I need to vent.
Today’s post isn’t about politics, or a particular public policy, or (except tangentially) my worries about the environment. It’s about the insanity of what–for lack of a better descriptor–I’ll call America’s “car culture,” and it was triggered by my recent drive from Indianapolis to a beach in South Carolina.
It isn’t as though I haven’t been concerned with driving behaviors I’ve seen locally. We have lived in downtown Indianapolis ever since 1980, and watched as more and more cars have evidently confused residential city streets with racetracks. I’ve lost track of the number of times a car has sped around me, only to come to a stop beside me at the same traffic light. (Do these speed demons think they’re saving time? They aren’t.)
But it was on our recent trip South that I witnessed a seemingly unending parade of drivers engaging in unimaginably reckless behaviors.
Now, honesty compels me to begin this rant with an admission: I have a heavy foot, and when I’m on an Interstate–especially during a very long drive–I can hit speeds of 79 or 80. But during this drive, even when I was going that fast, cars passed me as if I was standing still. Not only that–a number of them were weaving through three lanes of traffic, presumably unable to bear the thought of following some other vehicle. In at least one instance, we were slowed by a major wreck and a number of emergency vehicles involved in removing the injured and clearing the Interstate–I was actually surprised there weren’t more.
Every so often, we passed an electronic sign warning that additional efforts to catch speeders were being deployed, but I saw no evidence of those efforts.
It’s bad enough that America’s car culture contributes so heavily to the pollution driving climate change. It’s bad enough that the constant need to add lanes and reconstruct interchanges consumes untold amounts of our tax dollars, snarls traffic and triggers road rage. It’s close to unforgivable that we allocate far more resources to streets and roads than to mass transit and rail. But those are issues for a different rant.
What I don’t understand is why we don’t deploy available technologies to address an obvious and growing problem.
When we leave Indiana for the beach by car these days, we take a new toll bridge into Kentucky.

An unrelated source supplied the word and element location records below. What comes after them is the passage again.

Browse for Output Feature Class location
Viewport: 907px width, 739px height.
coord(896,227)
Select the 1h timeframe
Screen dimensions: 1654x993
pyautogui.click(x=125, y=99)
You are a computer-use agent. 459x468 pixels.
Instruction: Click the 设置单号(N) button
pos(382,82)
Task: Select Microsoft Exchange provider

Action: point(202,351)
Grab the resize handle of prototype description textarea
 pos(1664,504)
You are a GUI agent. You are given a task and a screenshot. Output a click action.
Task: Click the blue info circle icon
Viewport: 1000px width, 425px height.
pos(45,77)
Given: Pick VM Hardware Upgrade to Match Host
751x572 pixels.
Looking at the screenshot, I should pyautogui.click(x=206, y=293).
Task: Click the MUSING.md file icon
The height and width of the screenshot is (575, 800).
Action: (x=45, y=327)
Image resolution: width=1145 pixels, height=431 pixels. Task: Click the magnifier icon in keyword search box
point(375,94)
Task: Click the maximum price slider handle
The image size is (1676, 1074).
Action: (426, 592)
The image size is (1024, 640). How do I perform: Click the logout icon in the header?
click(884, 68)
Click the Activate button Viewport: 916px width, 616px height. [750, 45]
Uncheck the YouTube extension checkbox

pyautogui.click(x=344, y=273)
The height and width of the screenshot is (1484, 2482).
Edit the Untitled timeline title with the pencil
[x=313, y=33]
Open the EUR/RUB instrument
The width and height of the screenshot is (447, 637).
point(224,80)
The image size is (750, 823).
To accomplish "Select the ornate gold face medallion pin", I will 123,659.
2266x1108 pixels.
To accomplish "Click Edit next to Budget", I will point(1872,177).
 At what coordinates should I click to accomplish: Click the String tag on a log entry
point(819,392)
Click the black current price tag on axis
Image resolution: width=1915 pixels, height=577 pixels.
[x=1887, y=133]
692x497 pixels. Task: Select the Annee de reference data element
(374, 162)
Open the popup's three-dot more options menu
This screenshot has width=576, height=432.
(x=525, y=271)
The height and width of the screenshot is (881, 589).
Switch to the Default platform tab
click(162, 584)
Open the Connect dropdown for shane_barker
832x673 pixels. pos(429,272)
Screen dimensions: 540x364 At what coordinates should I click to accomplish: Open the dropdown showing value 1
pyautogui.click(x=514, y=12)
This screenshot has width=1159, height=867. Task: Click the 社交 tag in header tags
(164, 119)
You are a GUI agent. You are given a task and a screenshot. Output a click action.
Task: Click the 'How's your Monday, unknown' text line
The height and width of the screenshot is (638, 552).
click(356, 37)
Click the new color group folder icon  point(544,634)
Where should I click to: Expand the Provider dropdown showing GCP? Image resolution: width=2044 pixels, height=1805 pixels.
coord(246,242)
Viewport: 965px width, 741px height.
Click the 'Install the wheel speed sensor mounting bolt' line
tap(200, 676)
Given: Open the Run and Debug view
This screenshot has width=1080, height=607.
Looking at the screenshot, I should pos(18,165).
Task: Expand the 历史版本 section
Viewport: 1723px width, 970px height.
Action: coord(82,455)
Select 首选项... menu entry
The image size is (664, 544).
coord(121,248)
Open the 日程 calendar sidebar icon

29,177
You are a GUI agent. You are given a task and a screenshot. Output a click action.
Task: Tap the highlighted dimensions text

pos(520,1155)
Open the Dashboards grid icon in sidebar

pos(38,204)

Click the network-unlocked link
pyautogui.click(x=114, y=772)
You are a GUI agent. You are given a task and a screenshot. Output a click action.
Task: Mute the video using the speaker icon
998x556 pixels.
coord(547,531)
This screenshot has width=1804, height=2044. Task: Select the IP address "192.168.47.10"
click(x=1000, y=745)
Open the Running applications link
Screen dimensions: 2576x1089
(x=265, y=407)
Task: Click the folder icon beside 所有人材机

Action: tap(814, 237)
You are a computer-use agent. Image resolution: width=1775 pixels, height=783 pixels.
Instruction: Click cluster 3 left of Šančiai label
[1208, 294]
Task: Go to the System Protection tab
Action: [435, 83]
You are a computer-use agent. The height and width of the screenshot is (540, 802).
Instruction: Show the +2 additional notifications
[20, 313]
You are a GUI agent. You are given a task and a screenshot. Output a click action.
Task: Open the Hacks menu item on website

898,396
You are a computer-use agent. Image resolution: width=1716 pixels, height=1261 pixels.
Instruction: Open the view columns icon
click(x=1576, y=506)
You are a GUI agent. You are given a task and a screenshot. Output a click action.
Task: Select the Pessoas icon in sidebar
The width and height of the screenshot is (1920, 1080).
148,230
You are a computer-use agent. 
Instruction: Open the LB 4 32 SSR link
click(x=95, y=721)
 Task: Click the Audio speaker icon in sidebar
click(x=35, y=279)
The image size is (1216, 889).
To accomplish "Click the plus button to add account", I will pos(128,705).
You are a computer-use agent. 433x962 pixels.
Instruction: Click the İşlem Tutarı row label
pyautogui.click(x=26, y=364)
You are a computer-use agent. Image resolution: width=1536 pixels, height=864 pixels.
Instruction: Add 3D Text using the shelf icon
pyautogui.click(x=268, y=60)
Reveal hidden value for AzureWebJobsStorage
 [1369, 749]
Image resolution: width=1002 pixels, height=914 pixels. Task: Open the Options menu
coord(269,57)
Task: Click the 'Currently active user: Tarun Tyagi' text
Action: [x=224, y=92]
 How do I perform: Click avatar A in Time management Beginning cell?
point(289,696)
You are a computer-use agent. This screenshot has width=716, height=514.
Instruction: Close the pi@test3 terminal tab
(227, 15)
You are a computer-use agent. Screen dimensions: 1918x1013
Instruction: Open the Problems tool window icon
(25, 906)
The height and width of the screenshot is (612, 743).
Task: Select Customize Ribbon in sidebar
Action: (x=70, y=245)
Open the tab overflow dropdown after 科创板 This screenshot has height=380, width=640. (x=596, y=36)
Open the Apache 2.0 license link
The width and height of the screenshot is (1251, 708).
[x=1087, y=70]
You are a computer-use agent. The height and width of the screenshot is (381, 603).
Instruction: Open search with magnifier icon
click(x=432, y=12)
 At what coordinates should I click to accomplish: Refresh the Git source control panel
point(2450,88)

We no longer have to stop to throw quarters into little buckets—the time-honored method of paying a toll. These days, we don’t have to slow down or stop–a camera takes a picture of our license plate, and we get a bill in the mail. Camera technologies have come a long way, and the upfront costs of installing them would easily be repaid by the ticketing they would facilitate. For that matter, if the driving I saw during this recent trip is any indication, we could repave America with the proceeds of ticketing.
I can hear the protests: cameras would invade my privacy! In my view, this is akin to the equally tone-deaf and selfish refusals to be vaccinated. In both cases, refusal clearly endangers others.
A speeding automobile is potentially a deadly weapon–a reality the law recognizes. We allow sobriety checkpoints in order to control impaired driving (an acknowledged deviation from the 4th Amendment); we require drivers’ tests as a condition to allowing people to operate a motor vehicle.
I suppose I shouldn’t be surprised at this reluctance to address the danger of speeding automobiles. This is, after all, a country that refuses to impose even the most reasonable controls on lethal weapons. But I do wonder: Where are all those “pro life” people when they might actually do some good?